Retour 12 janv. 2024

Une fête de Noël qui résonne comme un temps d’apaisement

Le 6 décembre dernier, l’équipe de collaborateurs et collaboratrices, qui est chargée du suivi social et administratif des personnes à l’aide d’urgence (ADU) et des personnes sans autorisation de séjour (ETSP), a organisé une fête à la Maison Internationale des Associations (MIA). Rencontre avec le responsable d’unité, Mouhamadou et Laurent, assistant social, un nouveau venu dans l’institution qui, avec cinq autres collègues, s’est chargé de l’organisation de cette fête pas comme les autres, avec l’implication de toute l’équipe.

En quoi cette fête différait-elle des autres fêtes de Noël organisées à l’Hospice général ?
Mouhamadou :
Le public que nous y avons accueilli est particulier. Il s’agit de personnes à la marge de la marginalité. Les personnes ADU ne bénéficient en effet que de prestations minimales avec nulle autre perspective que le départ de Suisse, tandis que les personnes ETSP sont des personnes qui ont vécu en Suisse dans la clandestinité et que seules des circonstances dramatiques – telles que des violences conjugales, la traite des êtres humains ou une maladie  grave – ont incitées à pousser la porte de l’institution, ce qui entraîne pour elles l’obligation de s’annoncer auprès de l’Office cantonal de la population. 
Peu de gens le savent, mais je dois souligner que le canton de Genève est le seul en Suisse à disposer d’un cadre légal prévoyant, sous certaines conditions, des prestations pour les personnes ETSP. À l’heure où de nombreux pays européens durcissent leurs conditions d’accueil des migrants, je crois que Genève peut être fière de ce cadre légal.

Combien de personnes sont suivies par votre unité ?
Mouhamadou : L’unité suit 573 dossiers, soit un total de 862 personnes.
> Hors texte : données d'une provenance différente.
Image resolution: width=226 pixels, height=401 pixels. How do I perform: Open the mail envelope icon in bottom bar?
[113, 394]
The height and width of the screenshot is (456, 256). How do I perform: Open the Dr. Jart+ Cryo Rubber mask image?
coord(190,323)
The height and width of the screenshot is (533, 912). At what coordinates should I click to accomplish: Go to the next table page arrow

… Il vous a donc fallu faire un choix car vous ne pouviez pas inviter l’ensemble des bénéficiaires ?
Laurent : En effet ! Après réflexion, nous avons décidé d’inviter les familles monoparentales qui sont logées hors du dispositif d’hébergement de l’institution, soit 300 personnes, partant de l’idée que les autres bénéficiaires ont eu l’occasion de participer aux fêtes organisées dans les centres. Nous avons reçu 85 inscriptions avec 56 enfants et 29 adultes.
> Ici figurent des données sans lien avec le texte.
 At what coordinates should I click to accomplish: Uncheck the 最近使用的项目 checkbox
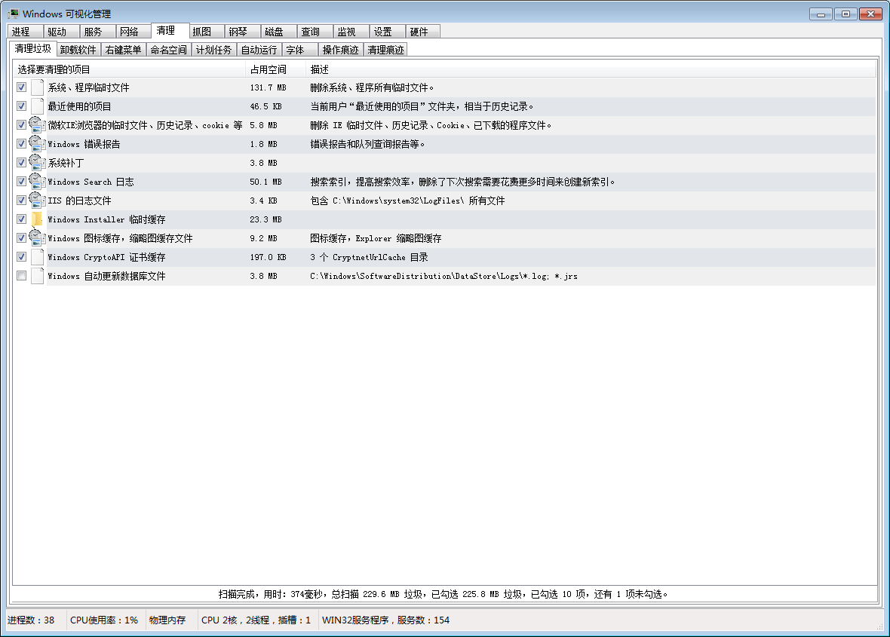(21, 106)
Mouhamadou : Et quasiment, toutes et tous sont venus, ce que je trouve franchement exceptionnel. Il était important que cette fête ait lieu en dehors des murs de l’Hospice général. Nous avons donc loué une salle à la Maison des Associations, fait appel à Exodus pour la partie traiteur (nourriture exquise et service parfait !) et à une magicienne marionnettiste pour le jeune public. En plus de la dimension festive inhérente à ce type d’événement, nous avions pour objectif de valoriser les bénéficiaires et de créer des liens avec eux, au-delà de nos statuts respectifs.
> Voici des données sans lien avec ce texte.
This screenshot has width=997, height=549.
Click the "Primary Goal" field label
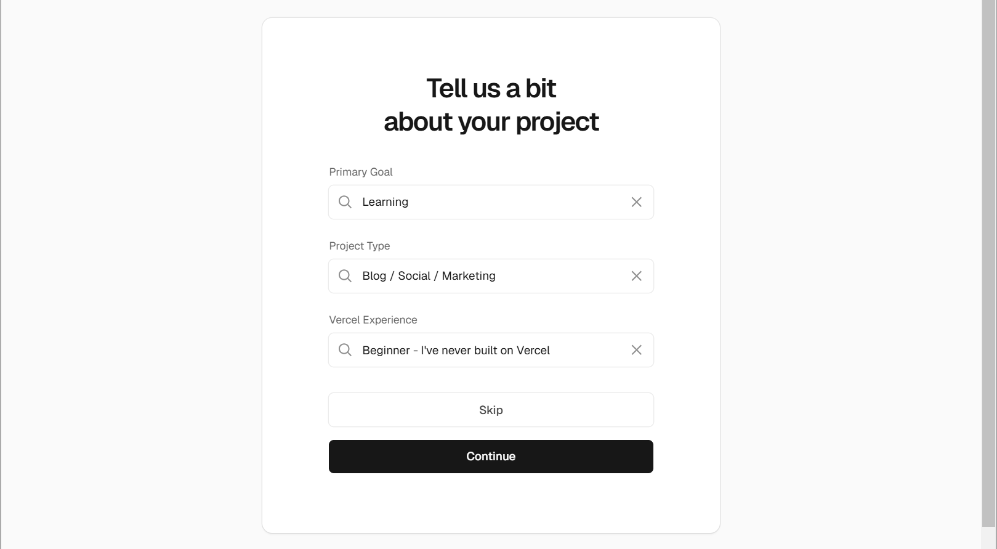coord(360,172)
Laurent : Nos invités ne voulaient plus repartir et j’ai finalement dû prendre le micro pour leur annoncer que la fête était finie ! Ce moment de partage hors les murs a suscité, je crois, un sentiment d’apaisement et de reconnaissance de la part des bénéficiaires…

Mouhamadou : et une nouvelle dynamique au sein de l’équipe.

Laurent : Oui, nous étions vraiment contents de pouvoir établir d’autres contacts avec les bénéficiaires avec qui nous traitons la plupart du temps de questions administratives.

Mouhamadou : Une personne nous a envoyé un SMS pour nous remercier de la fête et de tout ce que nous avons fait pour elle. Elle vient de recevoir un permis B et tenait à nous en informer. C’est notre cadeau de Noël.